Tuesday, January 25, 2005

FREEDOM KITSCH

It's now obvious from Bush's inauguration speech that the word "freedom" is a sort of mantra for him. He says it a lot. It makes him feel good to say it.

And did the kids ever lap it up. Taking a break from kneeling at his Reagan shrine, Jonah Goldberg wrote "I think this will probably be the most historic inaugural since at least Kennedy's and perhaps FDR's first or fourth."

Committing yet more violence against actual history, Victor Davis Hanson declares that "this is the first time that an American president has committed the United States to side with democratic reformers worldwide."

The first time? Not really.

Let the word go forth from this time and place, to friend and foe alike, that the torch has been passed to a new generation of Americans--born in this century, tempered by war, disciplined by a hard and bitter peace, proud of our ancient heritage--and unwilling to witness or permit the slow undoing of those human rights to which this nation has always been committed, and to which we are committed today at home and around the world.

Let every nation know, whether it wishes us well or ill, that we shall pay any price, bear any burden, meet any hardship, support any friend, oppose any foe to assure the survival and the success of liberty.

This much we pledge--and more.


Sorry, Vic.

As always, Jon Stewart offered a concise and devastating review of Bush's speech: "This offer not valid in Pakistan, Saudi Arabia, Uzbekistan..."

And, as if to confirm Stewart's analysis and repudiate Hanson's and Goldberg's fluffery, in the days after the speech various members of the Bush circle, including Bush's own father, stressed that it was just a speech.

White House officials said in interviews Friday that Bush was not signaling a shift in policy but rather seeking to clarify what administration officials call the "Bush doctrine of liberty" that the president feels should guide policy well after he leaves the White House. The president's father reinforced that message yesterday.

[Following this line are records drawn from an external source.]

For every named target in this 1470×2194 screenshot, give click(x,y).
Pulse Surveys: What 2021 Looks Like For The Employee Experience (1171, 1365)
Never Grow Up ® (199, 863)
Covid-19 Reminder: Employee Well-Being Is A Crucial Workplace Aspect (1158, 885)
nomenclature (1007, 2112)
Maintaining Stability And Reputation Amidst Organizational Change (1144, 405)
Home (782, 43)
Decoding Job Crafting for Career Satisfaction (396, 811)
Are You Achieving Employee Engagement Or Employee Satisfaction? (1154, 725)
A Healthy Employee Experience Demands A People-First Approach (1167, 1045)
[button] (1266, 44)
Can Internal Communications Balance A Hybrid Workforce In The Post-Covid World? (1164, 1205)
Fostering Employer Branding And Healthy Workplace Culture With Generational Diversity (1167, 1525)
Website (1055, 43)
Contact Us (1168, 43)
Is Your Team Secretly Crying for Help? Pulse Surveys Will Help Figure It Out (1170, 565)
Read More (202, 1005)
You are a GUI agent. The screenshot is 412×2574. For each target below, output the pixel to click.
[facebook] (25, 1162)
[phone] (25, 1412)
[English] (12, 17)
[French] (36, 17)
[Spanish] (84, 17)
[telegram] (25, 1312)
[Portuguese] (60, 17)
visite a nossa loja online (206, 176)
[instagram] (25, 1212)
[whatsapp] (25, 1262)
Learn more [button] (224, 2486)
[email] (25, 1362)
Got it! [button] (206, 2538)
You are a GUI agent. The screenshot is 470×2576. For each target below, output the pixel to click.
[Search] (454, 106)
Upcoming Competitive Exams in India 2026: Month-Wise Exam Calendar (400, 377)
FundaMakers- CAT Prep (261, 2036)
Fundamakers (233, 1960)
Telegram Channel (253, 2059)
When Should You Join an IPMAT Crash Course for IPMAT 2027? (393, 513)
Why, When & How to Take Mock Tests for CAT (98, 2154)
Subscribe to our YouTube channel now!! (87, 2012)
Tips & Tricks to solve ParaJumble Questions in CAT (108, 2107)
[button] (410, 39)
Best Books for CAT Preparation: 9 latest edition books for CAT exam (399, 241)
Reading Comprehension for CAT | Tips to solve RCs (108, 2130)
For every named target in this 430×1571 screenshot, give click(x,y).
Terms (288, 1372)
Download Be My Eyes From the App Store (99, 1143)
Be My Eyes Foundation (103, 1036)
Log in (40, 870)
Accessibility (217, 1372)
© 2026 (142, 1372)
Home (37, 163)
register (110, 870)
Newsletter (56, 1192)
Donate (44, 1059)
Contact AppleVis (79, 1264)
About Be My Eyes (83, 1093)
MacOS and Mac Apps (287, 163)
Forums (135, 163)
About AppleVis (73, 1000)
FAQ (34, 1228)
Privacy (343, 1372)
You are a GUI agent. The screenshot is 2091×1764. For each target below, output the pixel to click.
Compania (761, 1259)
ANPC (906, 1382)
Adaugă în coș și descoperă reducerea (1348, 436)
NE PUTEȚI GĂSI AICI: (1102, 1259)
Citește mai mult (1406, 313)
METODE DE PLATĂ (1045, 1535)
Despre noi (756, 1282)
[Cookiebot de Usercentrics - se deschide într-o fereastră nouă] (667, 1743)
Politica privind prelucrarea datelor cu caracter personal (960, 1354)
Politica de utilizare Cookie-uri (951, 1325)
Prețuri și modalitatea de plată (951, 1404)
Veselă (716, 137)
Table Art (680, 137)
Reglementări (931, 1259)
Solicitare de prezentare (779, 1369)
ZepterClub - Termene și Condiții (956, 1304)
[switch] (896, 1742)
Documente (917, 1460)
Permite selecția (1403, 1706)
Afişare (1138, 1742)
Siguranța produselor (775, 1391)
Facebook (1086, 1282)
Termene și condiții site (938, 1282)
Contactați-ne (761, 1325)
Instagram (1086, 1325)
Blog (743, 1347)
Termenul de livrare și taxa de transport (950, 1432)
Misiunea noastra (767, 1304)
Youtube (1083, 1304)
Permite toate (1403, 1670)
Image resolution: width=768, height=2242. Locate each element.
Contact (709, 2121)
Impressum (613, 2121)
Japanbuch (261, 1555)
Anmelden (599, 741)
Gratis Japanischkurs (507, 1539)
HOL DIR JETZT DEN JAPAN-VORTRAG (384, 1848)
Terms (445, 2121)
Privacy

Some have excused the speech's reach, suggesting that inaugurals are supposed to be rhetorically excessive. I can see that to a point, but I think it's not too much to expect that a president evince some measure of comprehension of the details and ramifications of his grand initiatives. Bush never has, and I doubt ever will. His references to freedom are pure kitsch. They contain no genuine intent, and are meant merely to make Americans feel good about being Americans, and about having George W. Bush as their president.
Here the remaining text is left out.